Image of Gallery in South Kensington
Request to view at the Prints & Drawings Study Room, level F , Case X, Shelf 865, Box E

Photograph

19th century (made)

W. H. James Weale was a leading scholar of early Netherlandish painting, and became Keeper of the National Art Library in 1890 aged 58 (successor of Robert Henry Soden Smith). He was described by Francis Haskell as having ‘long beem the doyen of the historians of early Flemish paintings’ (Francis Haskell: History and its Images, New Haven and London, 1993, p. 452) and he is now best known for his publications on Hans Memling (1901), Gerard David (1905) and Hubert and Jan van Eyck (1908). After a short career in teaching in 1855 Weale had moved to Bruges, where he became a champion of historic buildings at risk. Supplementing his private income as a dealer in antiquities, through his research in fifteenth- and sixteenth-century archives and publication of documentary sources Weales provided a foundation for the study of early Netherlandish art that still hold firm today. As with his predecessors in the Library, it was his background as an art historian, rather than as a librarian, that qualified him for the position and reflected the value placed on scholarship and on the Library’s curatorial collections.
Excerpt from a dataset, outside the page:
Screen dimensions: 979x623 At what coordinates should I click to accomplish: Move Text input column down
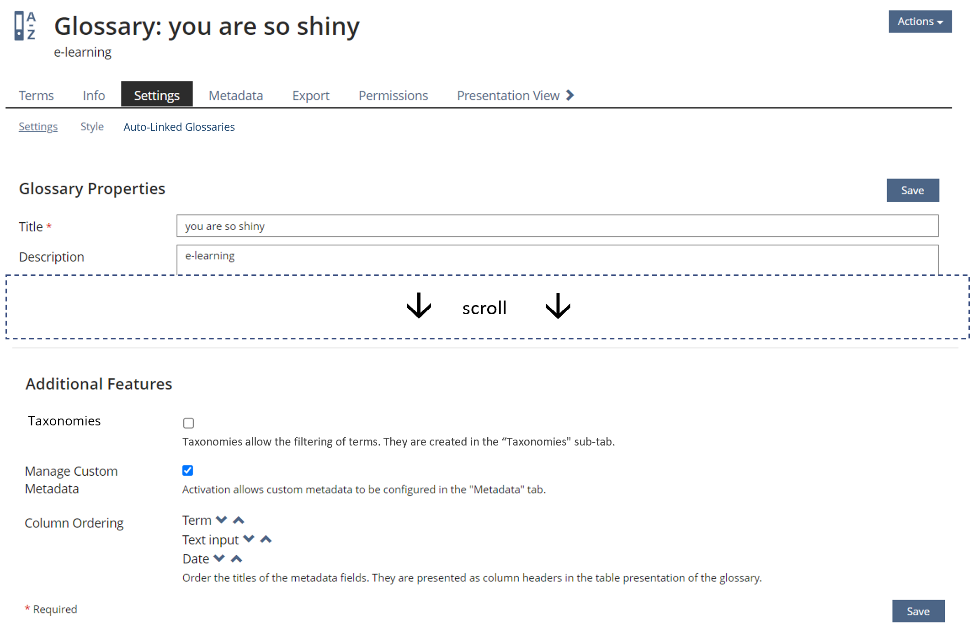coord(249,539)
Weale immediately recognized the inconvenience of adding to the Universal Catalogue each time a new title was acquired, and so introduced a card-index system for the author catalogue, which survived until the library started to computerize in 1987. He also established standard rules for cataloguing books. His other great contribution was as a collector, his most noted acquisition being the French missal of 1350 that he identified as from St Denis in Paris. Weale became ‘the very type of the antiquary’, patriarchal in appearance, tall and lean with a full grey beard, bespectacled and shambling in his gait beneath sloping shoulders. In 1897 he was dismissed by the V&A’s director for speaking too frankly to a Government Selected Committee enquiring into the Museum’s Management. Nevertheless, the following year the Museum published his pioneering catalogue and his history of bookbinding (W.H.J. Weale, Bookbindings and Rubbings of Bindings in the National Art Library, South Kensington Museum, London 1898).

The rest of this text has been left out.